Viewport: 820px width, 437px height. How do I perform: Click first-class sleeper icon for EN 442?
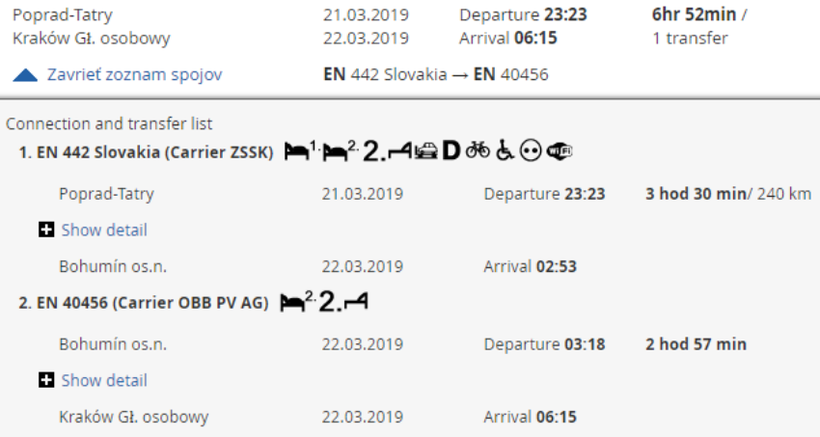(302, 151)
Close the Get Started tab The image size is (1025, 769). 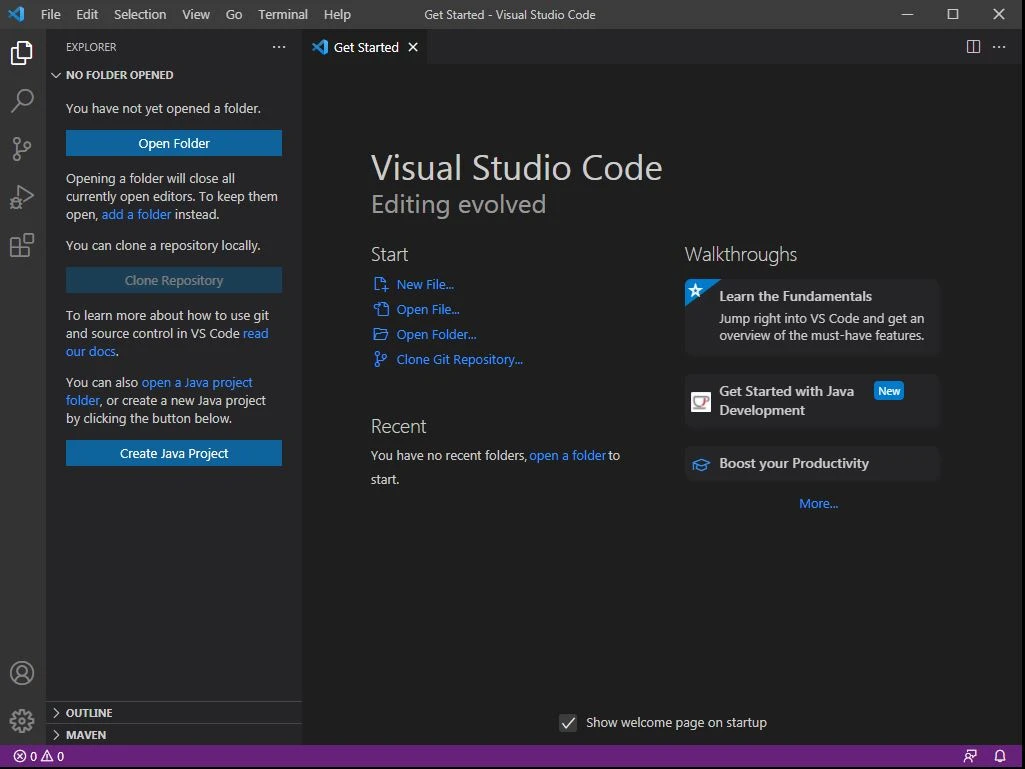[413, 47]
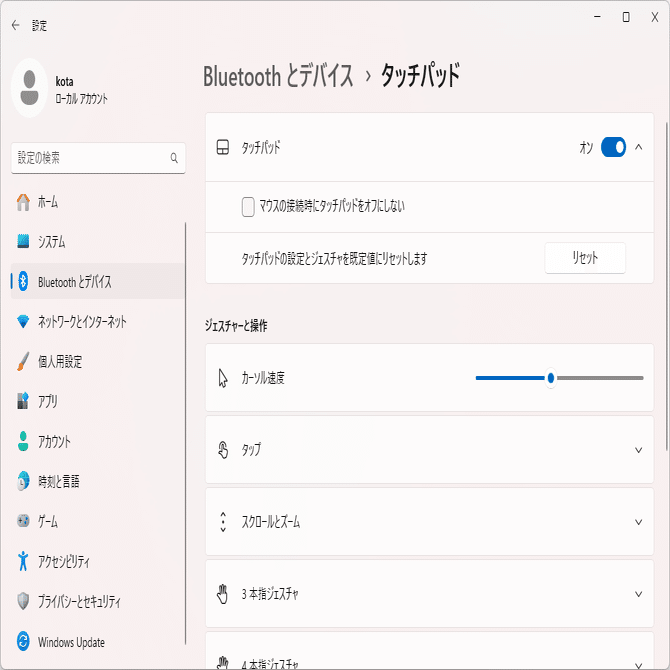Go to Bluetooth とデバイス breadcrumb link
670x670 pixels.
pos(278,76)
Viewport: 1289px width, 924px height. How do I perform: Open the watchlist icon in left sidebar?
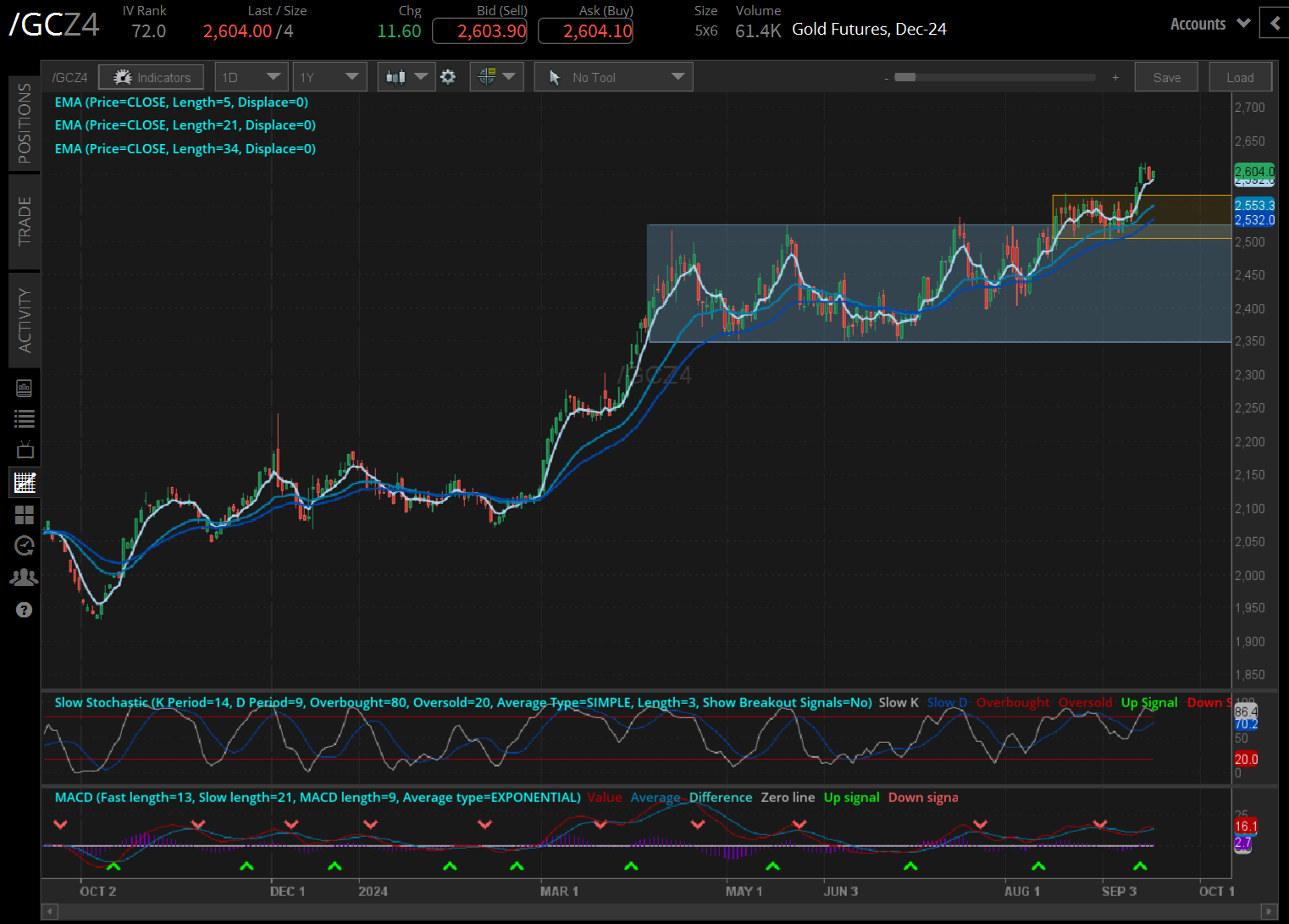coord(24,418)
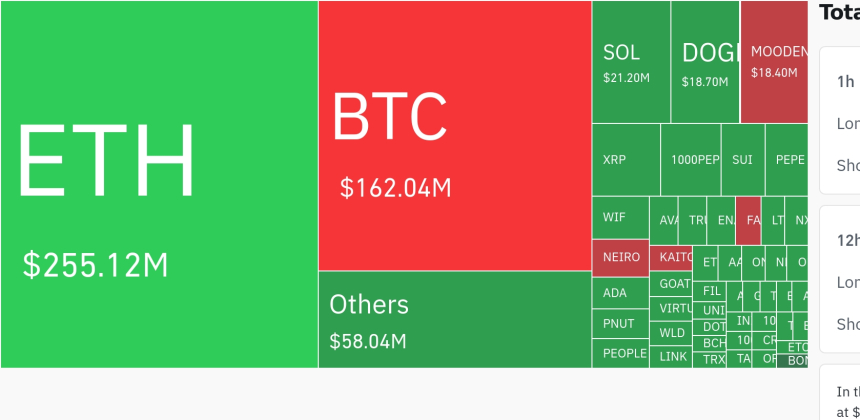
Task: Open the Others $58.04M tile
Action: [x=454, y=319]
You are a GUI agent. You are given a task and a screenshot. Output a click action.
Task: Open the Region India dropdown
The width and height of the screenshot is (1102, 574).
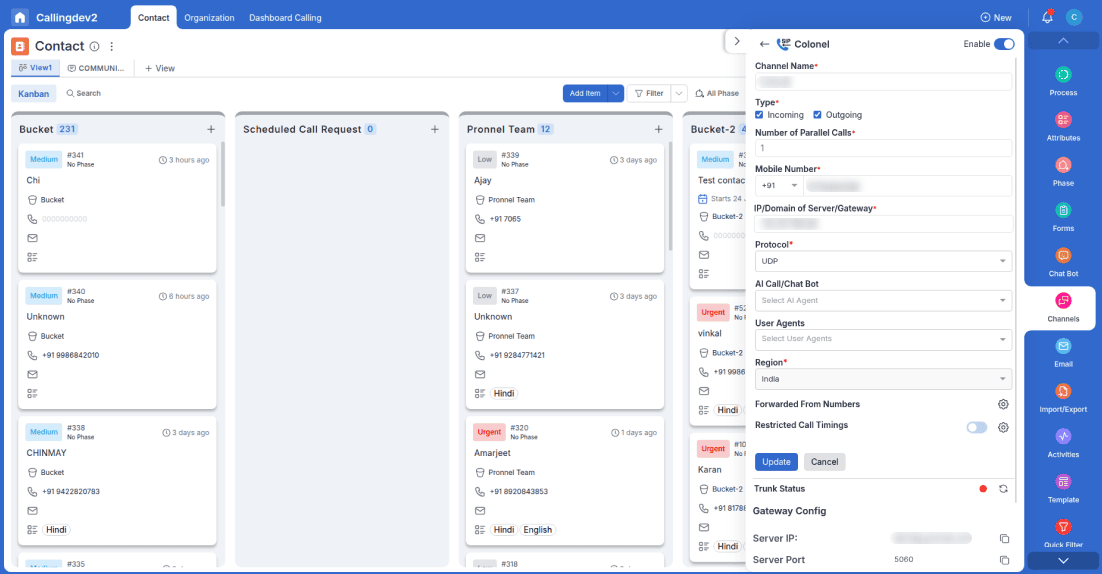(883, 379)
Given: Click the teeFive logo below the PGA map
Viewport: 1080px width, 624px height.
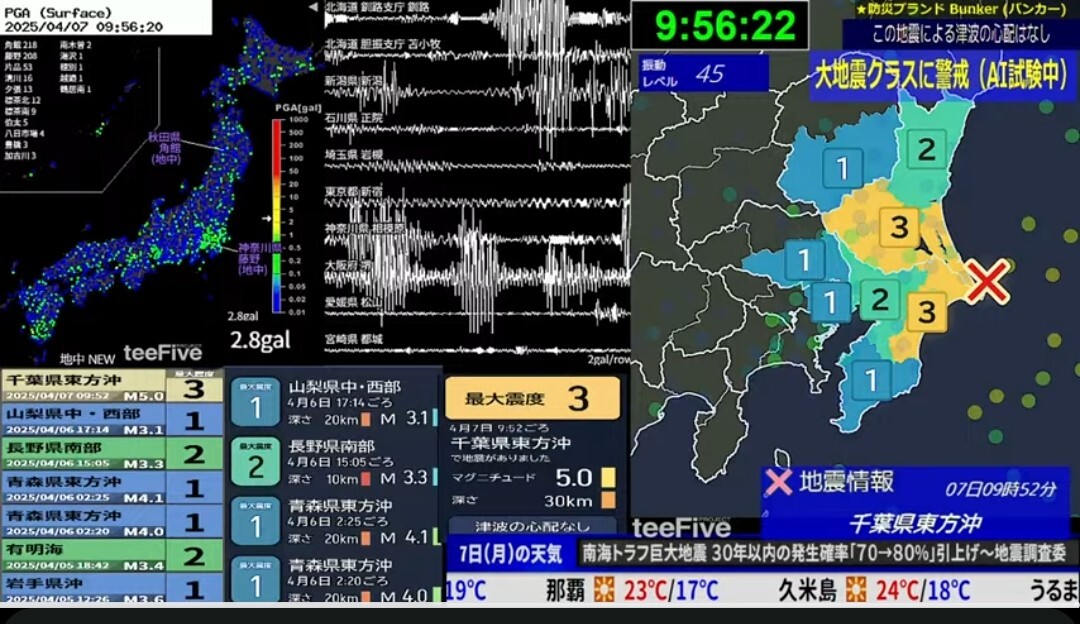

━━━━━━━━━━━━━━━━━━━━━━━━━━━━━━

*YOUR GOAL*: Where a line contains "You are a GUI", begin there and transcribe every line through the last one of the records above, exactly and with no pictures.

*EXERCISE RESULT*:
You are a GUI agent. You are given a task and a screenshot. Output a click action.
Task: Open the Region India dropdown
The width and height of the screenshot is (1102, 574).
(883, 379)
Given: Click the teeFive logo below the PGA map
Viewport: 1080px width, 624px height.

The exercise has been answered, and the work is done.